Exercise materials:
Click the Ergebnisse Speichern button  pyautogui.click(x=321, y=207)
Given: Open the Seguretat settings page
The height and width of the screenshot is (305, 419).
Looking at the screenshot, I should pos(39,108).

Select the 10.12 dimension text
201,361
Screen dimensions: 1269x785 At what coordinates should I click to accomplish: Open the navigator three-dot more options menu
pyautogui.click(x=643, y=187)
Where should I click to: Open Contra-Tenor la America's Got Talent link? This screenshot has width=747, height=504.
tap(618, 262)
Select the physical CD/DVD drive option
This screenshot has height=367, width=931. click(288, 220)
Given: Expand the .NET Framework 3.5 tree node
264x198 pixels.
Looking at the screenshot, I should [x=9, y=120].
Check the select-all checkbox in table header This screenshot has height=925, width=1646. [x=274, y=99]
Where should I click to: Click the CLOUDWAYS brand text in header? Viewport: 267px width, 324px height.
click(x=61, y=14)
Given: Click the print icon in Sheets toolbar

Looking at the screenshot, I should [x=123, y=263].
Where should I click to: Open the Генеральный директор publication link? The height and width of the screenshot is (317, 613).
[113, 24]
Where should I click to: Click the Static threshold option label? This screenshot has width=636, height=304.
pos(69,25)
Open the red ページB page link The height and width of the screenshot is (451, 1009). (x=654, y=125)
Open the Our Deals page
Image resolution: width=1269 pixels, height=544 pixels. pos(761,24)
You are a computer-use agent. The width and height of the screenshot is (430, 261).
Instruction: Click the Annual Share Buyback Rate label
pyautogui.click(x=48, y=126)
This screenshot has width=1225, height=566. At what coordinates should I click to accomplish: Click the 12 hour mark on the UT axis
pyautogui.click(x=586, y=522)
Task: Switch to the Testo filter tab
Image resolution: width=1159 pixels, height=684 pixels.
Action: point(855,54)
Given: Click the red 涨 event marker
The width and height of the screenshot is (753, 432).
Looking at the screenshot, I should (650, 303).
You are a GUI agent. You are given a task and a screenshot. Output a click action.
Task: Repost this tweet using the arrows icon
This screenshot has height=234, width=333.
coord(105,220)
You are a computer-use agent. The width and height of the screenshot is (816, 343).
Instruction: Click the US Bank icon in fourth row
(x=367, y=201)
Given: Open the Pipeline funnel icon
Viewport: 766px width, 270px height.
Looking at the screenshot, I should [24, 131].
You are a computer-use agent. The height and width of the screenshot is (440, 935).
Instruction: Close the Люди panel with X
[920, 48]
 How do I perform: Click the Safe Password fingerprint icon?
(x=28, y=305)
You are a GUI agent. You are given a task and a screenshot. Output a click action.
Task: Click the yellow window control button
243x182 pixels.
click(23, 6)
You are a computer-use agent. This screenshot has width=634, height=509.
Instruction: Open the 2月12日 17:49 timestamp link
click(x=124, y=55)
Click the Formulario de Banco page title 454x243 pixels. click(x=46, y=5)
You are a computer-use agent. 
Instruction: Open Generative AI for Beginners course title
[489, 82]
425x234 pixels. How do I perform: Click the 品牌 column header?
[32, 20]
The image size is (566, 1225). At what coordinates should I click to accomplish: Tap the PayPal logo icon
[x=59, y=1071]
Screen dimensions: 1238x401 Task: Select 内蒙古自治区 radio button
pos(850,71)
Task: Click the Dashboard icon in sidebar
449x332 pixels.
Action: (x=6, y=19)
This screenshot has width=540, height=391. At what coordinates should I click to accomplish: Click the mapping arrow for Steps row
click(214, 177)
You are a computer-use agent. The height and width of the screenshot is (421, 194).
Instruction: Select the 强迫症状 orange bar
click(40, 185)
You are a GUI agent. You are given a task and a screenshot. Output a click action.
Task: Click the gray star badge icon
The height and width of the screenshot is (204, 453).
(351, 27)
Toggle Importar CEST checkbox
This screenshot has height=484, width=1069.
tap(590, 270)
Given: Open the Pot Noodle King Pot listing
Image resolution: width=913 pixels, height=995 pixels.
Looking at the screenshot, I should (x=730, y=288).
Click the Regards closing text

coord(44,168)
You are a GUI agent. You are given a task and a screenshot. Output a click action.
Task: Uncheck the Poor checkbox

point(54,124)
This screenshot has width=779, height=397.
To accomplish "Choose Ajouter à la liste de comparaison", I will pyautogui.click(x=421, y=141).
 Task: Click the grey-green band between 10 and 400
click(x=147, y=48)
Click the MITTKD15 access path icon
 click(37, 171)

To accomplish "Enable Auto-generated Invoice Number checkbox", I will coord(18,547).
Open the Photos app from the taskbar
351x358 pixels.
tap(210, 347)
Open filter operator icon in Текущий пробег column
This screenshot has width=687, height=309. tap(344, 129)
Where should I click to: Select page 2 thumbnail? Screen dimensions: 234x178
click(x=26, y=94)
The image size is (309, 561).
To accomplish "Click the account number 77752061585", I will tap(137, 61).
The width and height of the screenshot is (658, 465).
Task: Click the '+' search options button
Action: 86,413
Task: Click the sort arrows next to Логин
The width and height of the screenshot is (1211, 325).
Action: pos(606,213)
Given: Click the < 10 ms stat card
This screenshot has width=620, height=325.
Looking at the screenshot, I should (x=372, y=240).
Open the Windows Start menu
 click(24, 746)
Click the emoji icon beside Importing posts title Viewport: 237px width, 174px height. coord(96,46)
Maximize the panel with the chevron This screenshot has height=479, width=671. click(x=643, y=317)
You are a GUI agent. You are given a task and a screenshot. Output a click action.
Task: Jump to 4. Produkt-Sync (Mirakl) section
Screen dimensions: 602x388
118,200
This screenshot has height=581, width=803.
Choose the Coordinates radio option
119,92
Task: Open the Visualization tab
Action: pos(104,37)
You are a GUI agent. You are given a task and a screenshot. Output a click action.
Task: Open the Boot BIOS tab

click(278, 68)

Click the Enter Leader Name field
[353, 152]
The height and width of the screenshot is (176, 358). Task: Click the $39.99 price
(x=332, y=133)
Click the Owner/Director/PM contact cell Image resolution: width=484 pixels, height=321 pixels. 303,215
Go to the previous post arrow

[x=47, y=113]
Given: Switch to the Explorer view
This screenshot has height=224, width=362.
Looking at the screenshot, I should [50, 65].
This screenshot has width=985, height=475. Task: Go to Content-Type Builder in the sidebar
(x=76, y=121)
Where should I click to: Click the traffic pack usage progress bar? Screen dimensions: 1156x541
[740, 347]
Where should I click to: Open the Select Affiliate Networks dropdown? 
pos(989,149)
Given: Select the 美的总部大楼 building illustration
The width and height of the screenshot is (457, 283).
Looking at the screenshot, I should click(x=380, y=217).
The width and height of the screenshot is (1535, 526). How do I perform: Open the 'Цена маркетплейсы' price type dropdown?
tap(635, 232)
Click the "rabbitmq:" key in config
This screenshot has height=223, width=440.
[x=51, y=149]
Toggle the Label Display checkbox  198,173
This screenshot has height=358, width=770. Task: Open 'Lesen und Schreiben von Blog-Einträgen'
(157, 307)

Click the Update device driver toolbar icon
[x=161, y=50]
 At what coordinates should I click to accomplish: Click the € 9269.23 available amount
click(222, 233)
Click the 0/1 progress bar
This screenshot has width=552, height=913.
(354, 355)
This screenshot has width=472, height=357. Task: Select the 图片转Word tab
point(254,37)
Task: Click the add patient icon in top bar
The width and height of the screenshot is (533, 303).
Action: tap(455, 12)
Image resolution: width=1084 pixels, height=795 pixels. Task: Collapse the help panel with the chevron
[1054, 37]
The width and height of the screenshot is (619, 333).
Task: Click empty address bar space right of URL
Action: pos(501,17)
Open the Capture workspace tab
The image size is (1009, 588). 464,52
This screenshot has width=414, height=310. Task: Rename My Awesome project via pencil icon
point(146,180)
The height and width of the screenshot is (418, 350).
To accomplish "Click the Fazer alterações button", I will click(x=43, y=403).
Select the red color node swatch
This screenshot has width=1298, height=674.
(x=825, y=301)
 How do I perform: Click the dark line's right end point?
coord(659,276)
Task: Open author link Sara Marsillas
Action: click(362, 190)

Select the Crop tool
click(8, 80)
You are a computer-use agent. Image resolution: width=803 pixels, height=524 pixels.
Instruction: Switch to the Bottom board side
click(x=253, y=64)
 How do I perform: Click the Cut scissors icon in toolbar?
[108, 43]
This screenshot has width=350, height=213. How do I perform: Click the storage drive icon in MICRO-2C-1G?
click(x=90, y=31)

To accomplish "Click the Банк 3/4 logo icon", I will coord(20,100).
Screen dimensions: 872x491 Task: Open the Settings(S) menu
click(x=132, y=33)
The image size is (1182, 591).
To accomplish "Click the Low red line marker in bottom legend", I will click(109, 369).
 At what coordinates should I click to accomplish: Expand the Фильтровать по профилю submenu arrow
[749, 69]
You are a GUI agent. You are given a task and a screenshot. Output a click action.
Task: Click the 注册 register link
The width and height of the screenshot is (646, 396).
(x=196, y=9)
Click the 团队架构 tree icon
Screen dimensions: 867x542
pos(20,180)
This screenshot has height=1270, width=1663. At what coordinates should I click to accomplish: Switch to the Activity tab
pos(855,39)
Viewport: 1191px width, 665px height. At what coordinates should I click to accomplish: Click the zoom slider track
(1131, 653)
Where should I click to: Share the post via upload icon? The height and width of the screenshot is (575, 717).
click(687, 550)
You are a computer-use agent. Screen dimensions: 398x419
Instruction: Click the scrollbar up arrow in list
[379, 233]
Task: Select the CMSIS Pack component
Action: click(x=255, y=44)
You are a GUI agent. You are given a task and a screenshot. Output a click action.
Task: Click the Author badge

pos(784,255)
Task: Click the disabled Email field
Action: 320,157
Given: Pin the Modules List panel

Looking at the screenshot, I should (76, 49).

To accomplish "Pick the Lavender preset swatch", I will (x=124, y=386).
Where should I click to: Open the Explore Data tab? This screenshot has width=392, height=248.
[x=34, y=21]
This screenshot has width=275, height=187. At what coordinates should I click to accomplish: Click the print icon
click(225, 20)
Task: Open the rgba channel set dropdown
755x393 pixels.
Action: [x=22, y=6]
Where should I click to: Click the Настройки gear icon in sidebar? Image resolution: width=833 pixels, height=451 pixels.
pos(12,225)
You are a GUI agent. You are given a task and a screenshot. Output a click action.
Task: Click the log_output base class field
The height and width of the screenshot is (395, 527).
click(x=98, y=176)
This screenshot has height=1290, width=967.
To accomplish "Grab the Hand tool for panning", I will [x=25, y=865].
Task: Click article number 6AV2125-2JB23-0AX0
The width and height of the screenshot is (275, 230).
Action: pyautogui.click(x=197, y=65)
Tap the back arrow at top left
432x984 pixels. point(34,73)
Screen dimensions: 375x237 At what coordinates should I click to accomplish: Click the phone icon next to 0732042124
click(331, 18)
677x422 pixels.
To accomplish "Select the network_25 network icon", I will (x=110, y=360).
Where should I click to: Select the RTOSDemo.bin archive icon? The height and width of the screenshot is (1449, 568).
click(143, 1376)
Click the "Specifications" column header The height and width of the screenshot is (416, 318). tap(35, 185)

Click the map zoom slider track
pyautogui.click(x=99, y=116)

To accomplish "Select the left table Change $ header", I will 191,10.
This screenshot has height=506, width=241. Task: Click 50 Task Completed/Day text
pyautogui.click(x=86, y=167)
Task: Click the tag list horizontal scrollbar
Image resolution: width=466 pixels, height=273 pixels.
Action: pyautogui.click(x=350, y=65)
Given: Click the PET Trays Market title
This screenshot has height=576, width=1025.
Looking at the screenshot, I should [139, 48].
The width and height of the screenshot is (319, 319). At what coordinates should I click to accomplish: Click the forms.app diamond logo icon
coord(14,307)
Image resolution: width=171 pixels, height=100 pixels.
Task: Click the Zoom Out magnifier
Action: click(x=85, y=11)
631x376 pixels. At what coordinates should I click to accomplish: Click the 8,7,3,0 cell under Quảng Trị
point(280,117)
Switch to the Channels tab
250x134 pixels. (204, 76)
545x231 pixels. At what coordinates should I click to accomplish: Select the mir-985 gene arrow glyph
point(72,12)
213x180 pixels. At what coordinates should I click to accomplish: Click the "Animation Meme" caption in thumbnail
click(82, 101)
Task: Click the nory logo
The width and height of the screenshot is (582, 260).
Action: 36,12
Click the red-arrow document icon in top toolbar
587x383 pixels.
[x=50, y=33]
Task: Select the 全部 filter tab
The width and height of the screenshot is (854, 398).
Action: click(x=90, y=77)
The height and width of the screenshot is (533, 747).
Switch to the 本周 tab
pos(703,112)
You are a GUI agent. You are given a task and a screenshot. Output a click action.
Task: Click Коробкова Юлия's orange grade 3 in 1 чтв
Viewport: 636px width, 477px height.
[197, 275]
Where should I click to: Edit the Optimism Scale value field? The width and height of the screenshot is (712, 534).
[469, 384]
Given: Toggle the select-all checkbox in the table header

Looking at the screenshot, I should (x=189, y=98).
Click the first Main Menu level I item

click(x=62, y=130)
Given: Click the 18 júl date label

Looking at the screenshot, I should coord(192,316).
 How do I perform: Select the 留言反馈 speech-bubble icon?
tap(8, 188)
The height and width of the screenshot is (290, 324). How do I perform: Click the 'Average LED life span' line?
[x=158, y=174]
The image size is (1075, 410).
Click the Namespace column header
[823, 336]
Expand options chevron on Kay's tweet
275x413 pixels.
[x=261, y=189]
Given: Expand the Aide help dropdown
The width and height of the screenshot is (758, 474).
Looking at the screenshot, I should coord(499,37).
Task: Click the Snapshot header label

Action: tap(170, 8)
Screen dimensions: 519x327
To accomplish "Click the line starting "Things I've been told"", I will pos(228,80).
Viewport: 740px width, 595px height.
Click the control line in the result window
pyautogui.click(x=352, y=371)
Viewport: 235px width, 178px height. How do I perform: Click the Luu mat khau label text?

Task directions:
In the listing above, locate the line containing "At what coordinates should I click to accomplish: Expand" and the line containing "Task: Click the 注册 register link", then transcribe both and every line between them verbatim.

Result of the task:
 At what coordinates should I click to accomplish: Expand the Фильтровать по профилю submenu arrow
[749, 69]
You are a GUI agent. You are given a task and a screenshot. Output a click action.
Task: Click the 注册 register link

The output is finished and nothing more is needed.